LONDON (Reuters) - The head of Britain’s GCHQ eavesdropping agency said on Wednesday it was seeking to engage more with business to harness top cyber talent behind programmes to accelerate world-class technology.
“We have a whole range of accelerator programmes...and we’re looking to do much more of that,” Jeremy Fleming told the Atlantic Future Forum. “Defence becomes: how good are we at looking after our emerging technologies?
“We are trying to create ecosystems that bring in academia. They encompass start-ups, they bring venture capital, they bring business expertise and from time to time they also bring deep technical covert knowledge from GCHQ,” Fleming said.
GCHQ is Britain’s main eavesdropping agency and has a close relationship with the U.S. National Security Agency as well as with the eavesdropping agencies of Australia, Canada and New Zealand in a consortium called “Five Eyes”.
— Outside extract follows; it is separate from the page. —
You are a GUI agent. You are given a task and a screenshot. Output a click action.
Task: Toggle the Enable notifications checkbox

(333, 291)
Fleming, a former MI5 officer who has headed GCHQ since 2017, outlined a future heavily reliant on data and technology.
“We need to have a different debate with our publics, with our government, our parliament but also between allies on how we use that data and what privacy really means today,” he said.
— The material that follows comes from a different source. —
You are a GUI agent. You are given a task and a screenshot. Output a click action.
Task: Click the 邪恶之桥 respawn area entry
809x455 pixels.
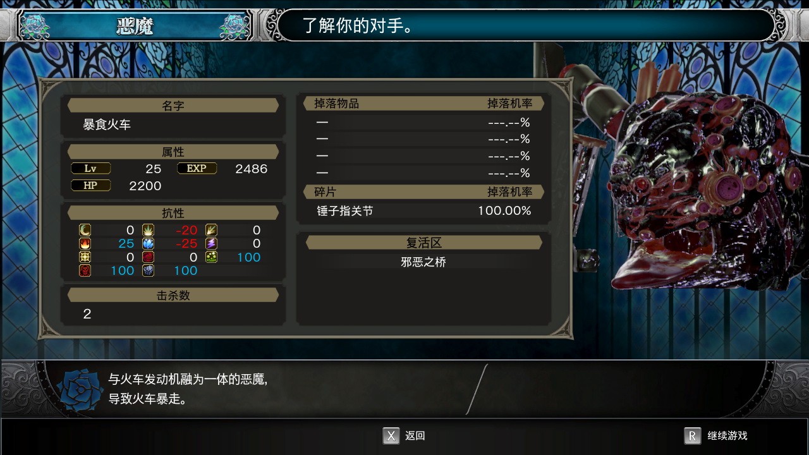point(423,262)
Fleming said his organisation was not diverse enough, with far too few people from ethnic minorities, adding, “I’m interested in attracting a different set of minds.”
Asked what kept him awake at night, Fleming said one of his top concerns was that the security and defence services were able to organise themselves quickly enough to defend against the full range of modern security threats.
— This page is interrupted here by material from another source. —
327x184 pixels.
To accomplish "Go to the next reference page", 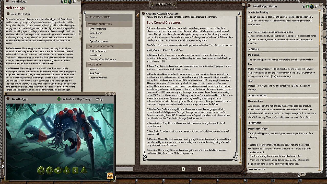I will click(x=200, y=169).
“I do worry that we are coming together quickly enough to produce the institutions, the global alliances that are going to take on the mantle from the (post-war) Bretton Woods system and really see us into this digital and technology age.”
Fleming had a warning for adversaries.
“If you seek to use cyberspace as a place where you are going to...promote your values or try and degrade our interests, then we will be there to compete against you,” he said.